Brandon S. Allbery KF8NH wrote:
On Jul 7, 2009, at 07:34 , Jonathan Worthington wrote:
Jon Lang wrote:
I believe that the official word is to say:
class PracticalJoke does Bomb does Spouse {
method fuse () { Bomb::fuse }
method explode () { Spouse::explode }
}
This way won't work, because:
* It's doing a sub call to something that's a method
* The lookup won't work unless the method has "our" (package) scope *
* Even in that case, the invocant isn't being passed so you'll get a
"wrong number of parameters" error
I was trying to figure out how to do it with nextsame, but that's not
looking very simple.
Interesting thought, but the problem is that:
role R { method a() { }; method b() { } }
class C does R { method b() { } }
In this case, method b from the role never gets composed into the class,
thanks to the method b in the class. (This is the flattening aspect of
role composition at work). In fact, the composed method behaves pretty
much as if it had been defined in the class itself. So the method b in
the role doesn't exist in the candidate list that we walk when doing
deference. From Rakudo:
> role R { method a() { }; method b() { } }
> class C does R { method b() { } }
> say C.WALK(:name<b>).elems
1
On the other hand, if they were multis then they get added to the multi
candidate list and therefore you can nextsame into them. Again from Rakudo:
> role R { multi method b() { say "lol in role" } }
> class C does R { multi method b() { say "oh hai in class"; nextsame } }
> C.new.b
oh hai in class
lol in role
And role ones beat parents in the ordering too...

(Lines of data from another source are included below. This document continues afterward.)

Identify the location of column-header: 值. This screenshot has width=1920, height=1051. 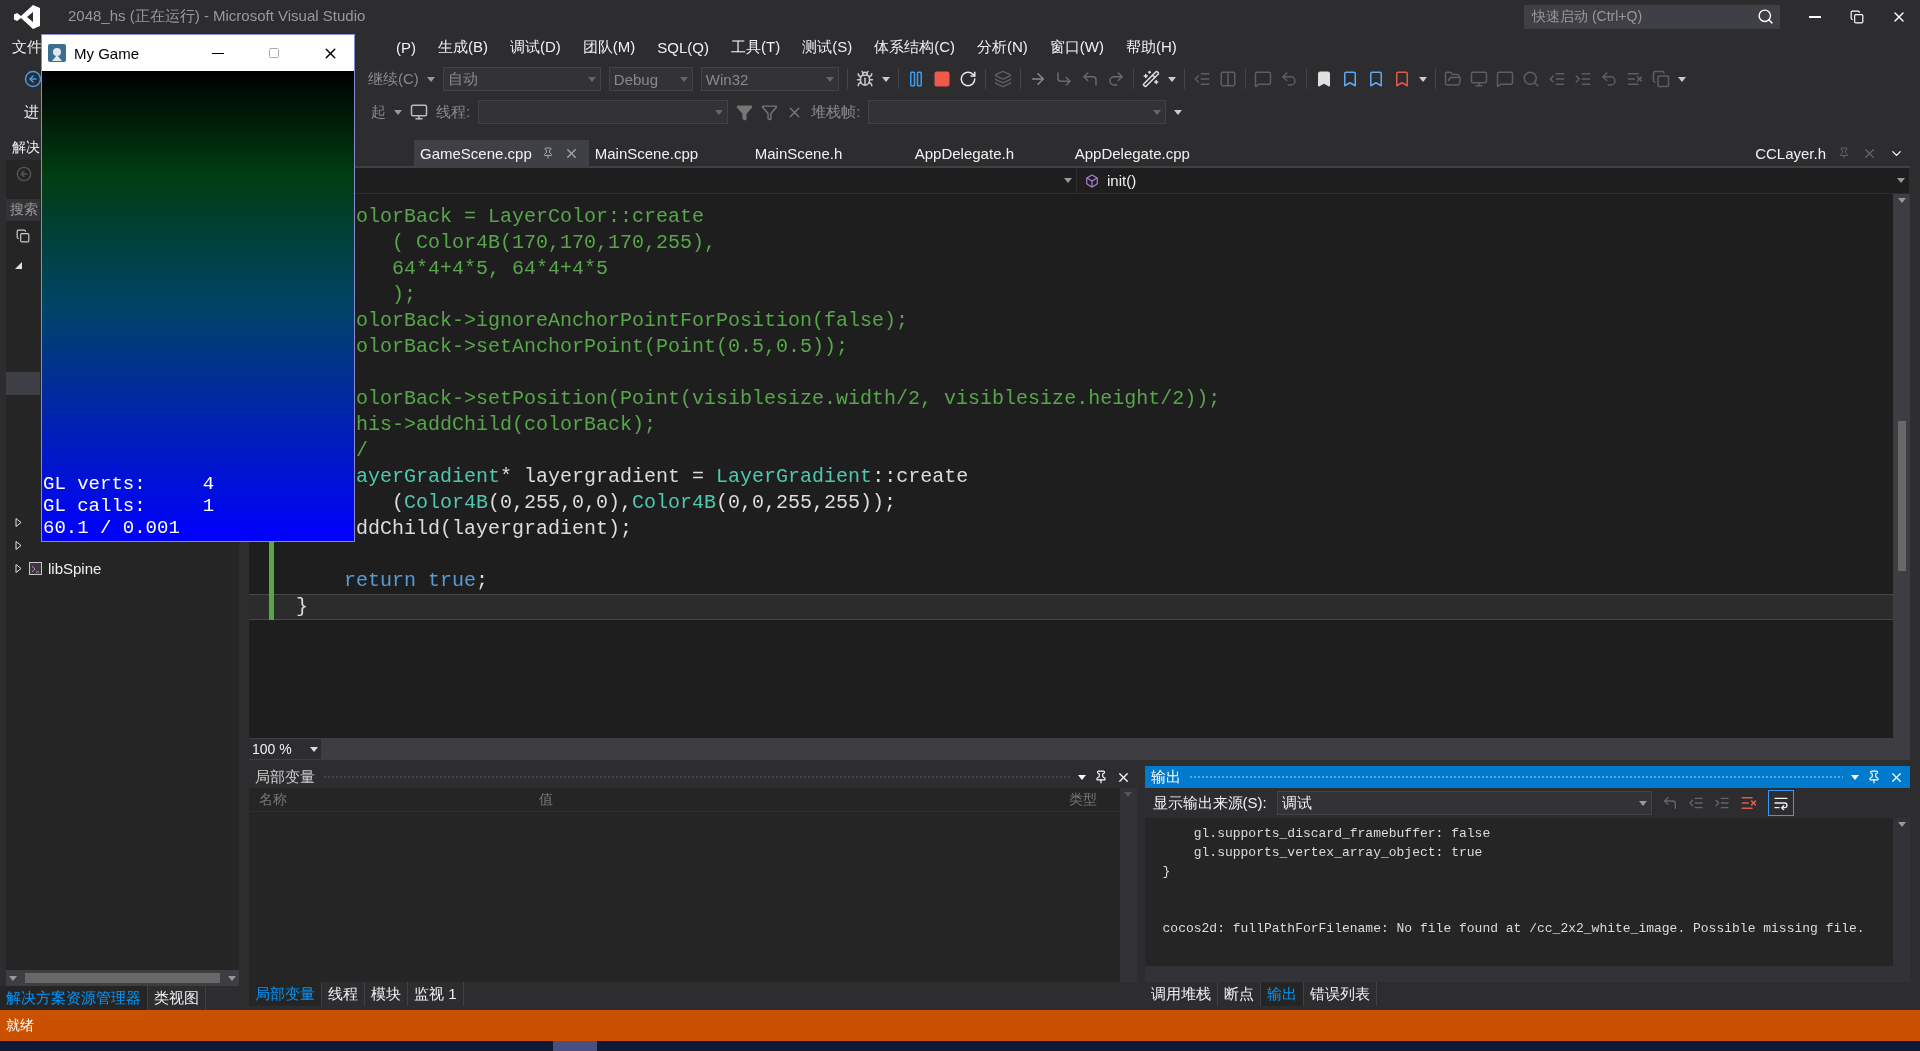
(794, 800).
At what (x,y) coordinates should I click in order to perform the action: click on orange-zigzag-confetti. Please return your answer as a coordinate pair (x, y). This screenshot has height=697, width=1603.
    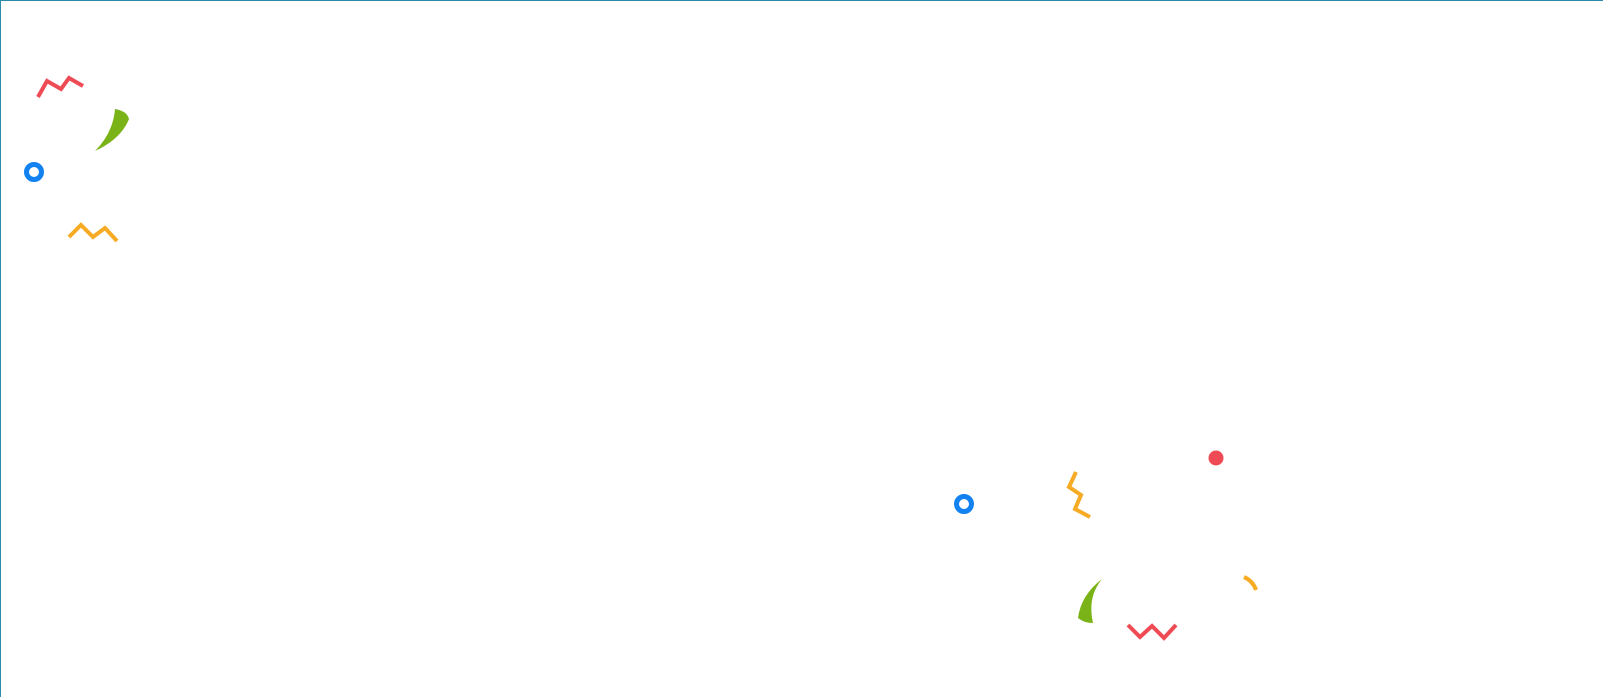
    Looking at the image, I should click on (93, 232).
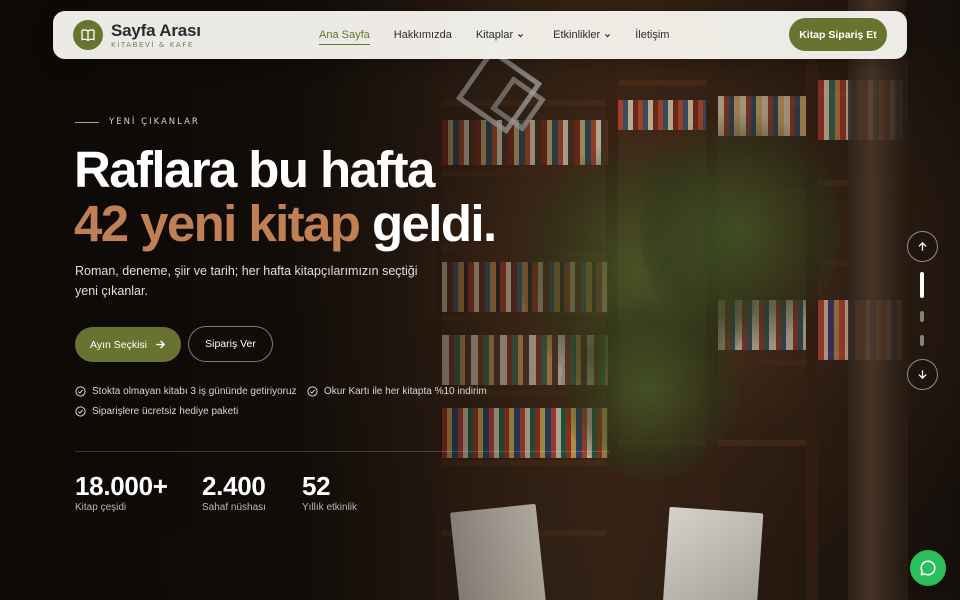  I want to click on stat-label: Yıllık etkinlik, so click(330, 508).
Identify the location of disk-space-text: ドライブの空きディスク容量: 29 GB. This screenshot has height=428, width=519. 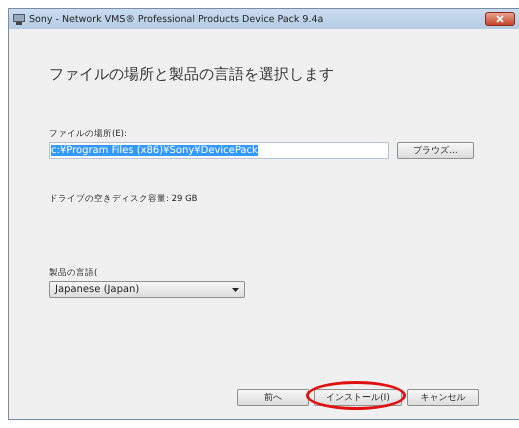
(124, 199).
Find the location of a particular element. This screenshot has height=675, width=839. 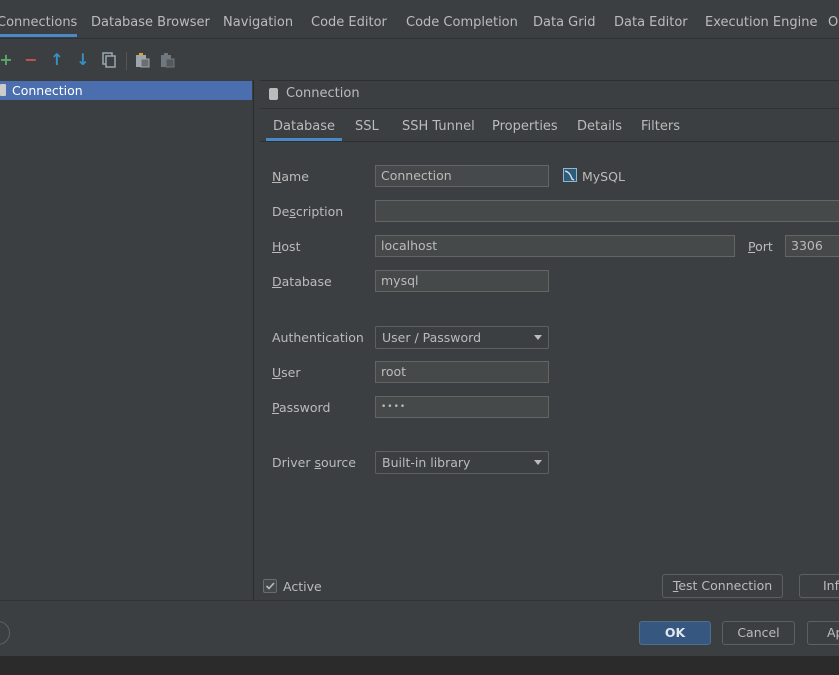

authentication-select: User / Password is located at coordinates (462, 338).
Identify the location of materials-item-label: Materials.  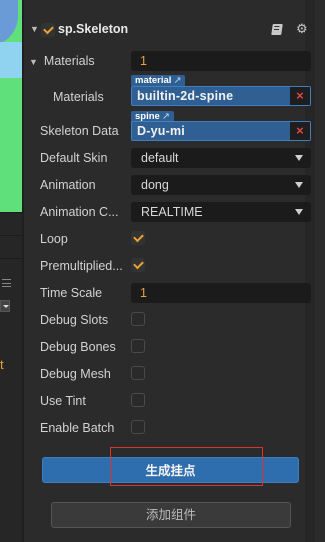
(78, 97).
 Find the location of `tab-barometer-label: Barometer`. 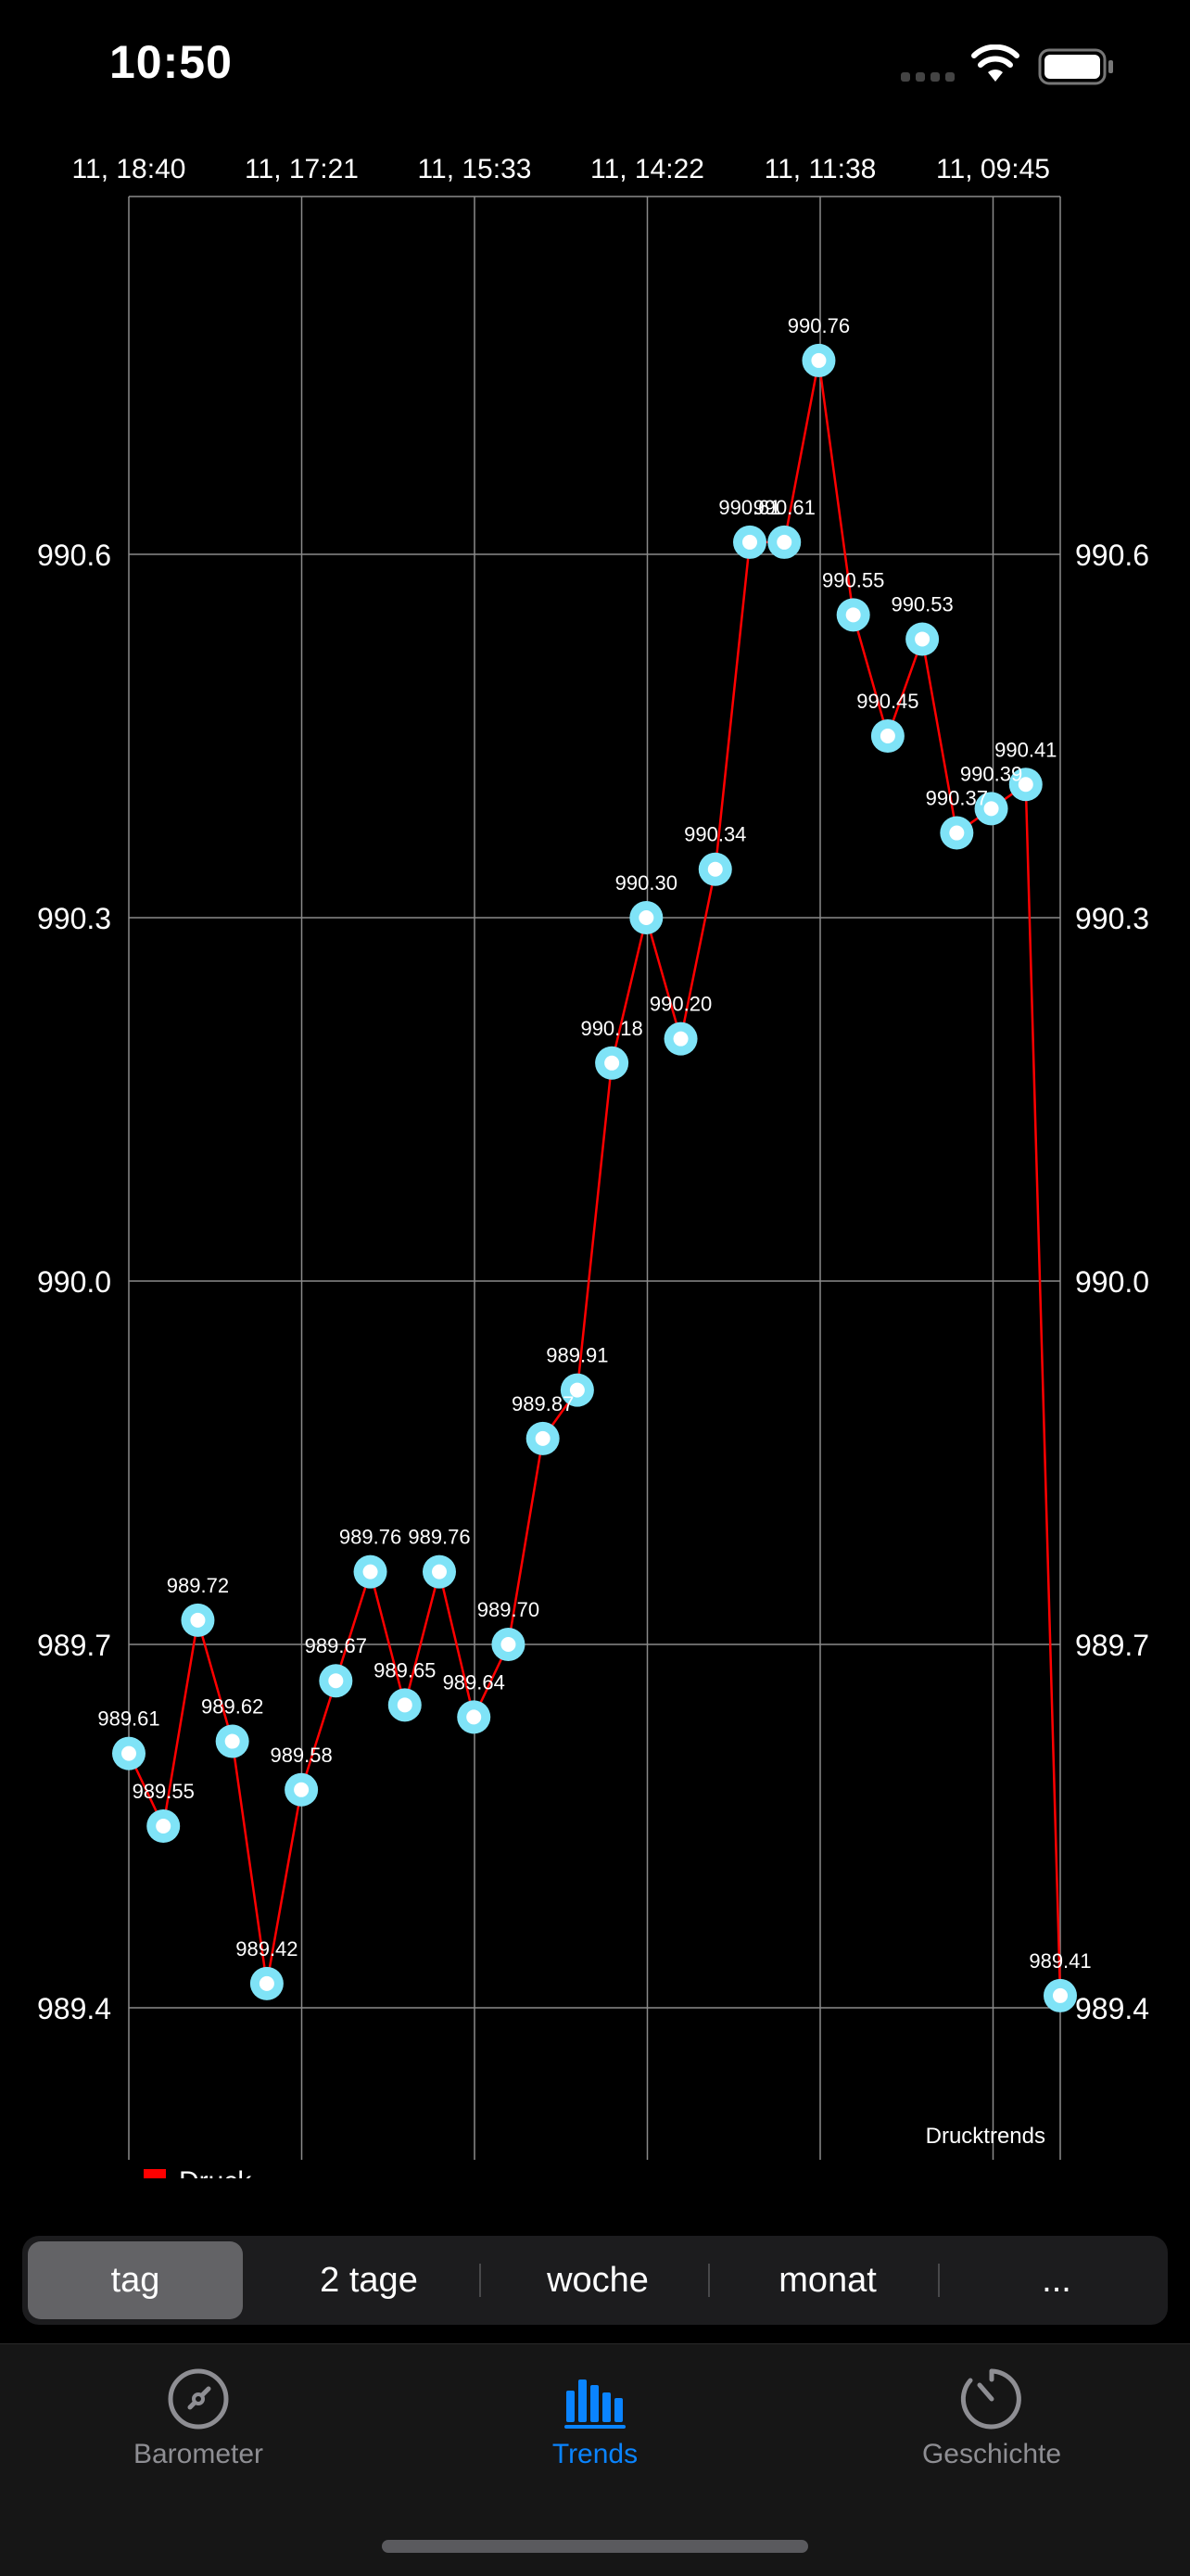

> role R { multi method b() { say "lol in role"; nextsame } }
> class P { method b() { say "parent ftw" } }
> class C is P does R { multi method b() { say "oh hai in class";
nextsame } }
> C.new.b
oh hai in class
lol in role
parent ftw
(Note to the bored: feel free to beat me to adding something like these
last two to the spectests...I'm away for the afternoon/evening.)